Nanoparticles have emerged as a promising platform for drug delivery to brain tumours. Despite their ability to successfully traverse the blood–brain barrier, nanoparticle penetration in tumour tissues, primarily governed by diffusion, remains significantly limited, posing a major challenge to effective delivery. The diffusion of nanoparticles in tumour tissues is determined by complex interactions between nanoparticles and the tumour microenvironment, a process that remains insufficiently understood. This study employs a mechanics-based model at the pore-scale to address this gap. After validation with reported experimental results, the model is applied to investigate nanoparticle diffusion across different grades of brain tumours under various conditions, with the 3D geometries of tumour microstructures mathematically reconstructed based on their morphological characteristics. The results indicate nanoparticles diffuse slowly in high-grade tumours despite their loose cell arrangements.
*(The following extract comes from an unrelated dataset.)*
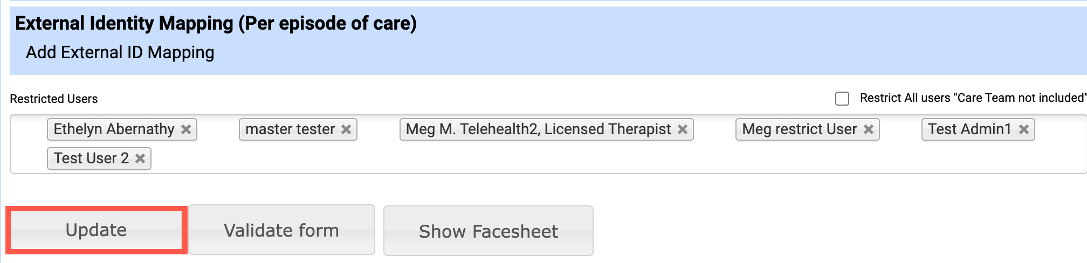Click the Test Admin1 tag label
This screenshot has width=1087, height=263.
(969, 129)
This implies that the density of hyaluronic acid, the key tumour extracellular matrix component, surpasses tissue porosity in determining nanoparticle diffusion. To quantify nanoparticle diffusion, for each grade of brain tumours empirical formulas are developed to express the relationships between nanoparticle diffusion coefficient and hyaluronic acid concentration, as well as with nanoparticle size and zeta potential. Furthermore, the results demonstrate the Einstein-Stokes equation can be used to estimate nanoparticle diffusion coefficient at different temperatures by scaling the values at normal body temperature, whereas using it to directly calculate nanoparticle diffusivity would result in substantial errors. The developed model and empirical formulas provide effective tools for rapidly predicting nanoparticle diffusion, offering insights for drug nanocarriers’ design to improve brain tumour treatment.